2011年8月3日水曜日

21世紀前半の世界

アメリカ経済は、失業率を始めとして、抜本的に回復する事はなく、アメリカ・イズ・ナンバーワン、オンリーワンの時代は終焉を迎える。共和党の財政赤字削減案により、国防費が抑えられ、中東や北アフリカへの軍事的介入に消極的になる。

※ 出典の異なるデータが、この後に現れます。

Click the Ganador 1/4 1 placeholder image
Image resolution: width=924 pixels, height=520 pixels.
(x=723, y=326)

中国の経済的な発展は不動産バブルの崩壊や高いインフレ率を乗り越えて、世界No.1となる。しかしながら、国内の人権問題、国益重視の外交とODAは世界的に受け入れられることはなく、中国が政治的にワールドスタンダードにはならず、今のアメリカのようなポジションは不在が続く。途上国の経済成長により、穀物・鉱物資源価格は乱高下するも、底上げされブラジルの世界的地位が上がる。そして若年層の相対的・絶対的人口が高く、経済開放が更に進み、国内産業全般も堅実に成長するインドの経済もGDPで世界5位に入る。

欧州は、現在のEU加盟国のうちのいくつかが脱退を経験するが、結果としてEU圏内の経済的な問題が減り、フランス、ドイツが先陣をきってEUとして、他の地域との経済協定に力を入れる。

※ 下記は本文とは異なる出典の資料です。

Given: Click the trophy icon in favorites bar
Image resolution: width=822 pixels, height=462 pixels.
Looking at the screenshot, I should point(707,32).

アフリカは、アメリカの弱体化により、というか、にも関わらず、北東アフリカ、サブサハラ砂漠地域の民族・宗教対立は続き、独裁政権に対する不満は継続する。しかしながら、南アフリカがアフリカ連盟の旗振り役となり、国連の介入よりもアフリカ連盟としての介入が増える。その過程で、イギリスやフランスが植民地時代に引いた国境線のいくつかもひきなおされる。

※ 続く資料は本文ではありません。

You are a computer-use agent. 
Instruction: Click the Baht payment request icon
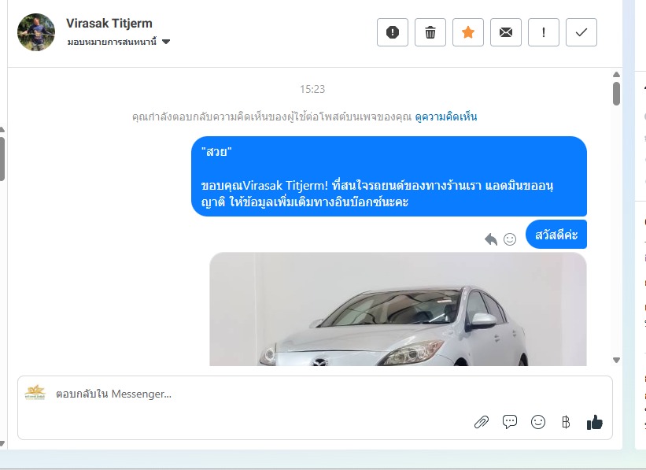(x=566, y=422)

日本は、政府が円高介入しても、ドルが世界的に弱いので、1ドル80円を一時的に上回るがその後70円台もしくは60円台をキープする。それと同時に、ドル建て決済をしている日本のメーカーは海外の生産拠点を急激に拡大し、現地生産現地販売、近隣諸国への輸出、日本への輸入に切り替える。国内の雇用は全体的に少々減る。実態としては、サービス産業の充実で雇用が創出され、ホワイトカラーの仕事は増え、第二次産業の開発関係の仕事は横ばい、単純労働の雇用は激減。海外に移転しても、日本人のお家芸であるものづくりは継続し、一方で外人を重点ポジションに置くことにアレルギーのある日本のメーカーは、課長レベルから、日本人をどんどん海外拠点へ送り出し、彼らは海外に生活の基盤を置く。日本国内は雇用が深刻な問題になるも、決定的な政策が打ち出されず、国内の格差が広がり、富裕層はそのままで、貧困層が増える。徐々に貧困に耐えられない人々は海外へ移住する。日本の人口は減るものの国内経済は均衡する。

と、特に数字的な根拠は用いていませんが、どう思いますか。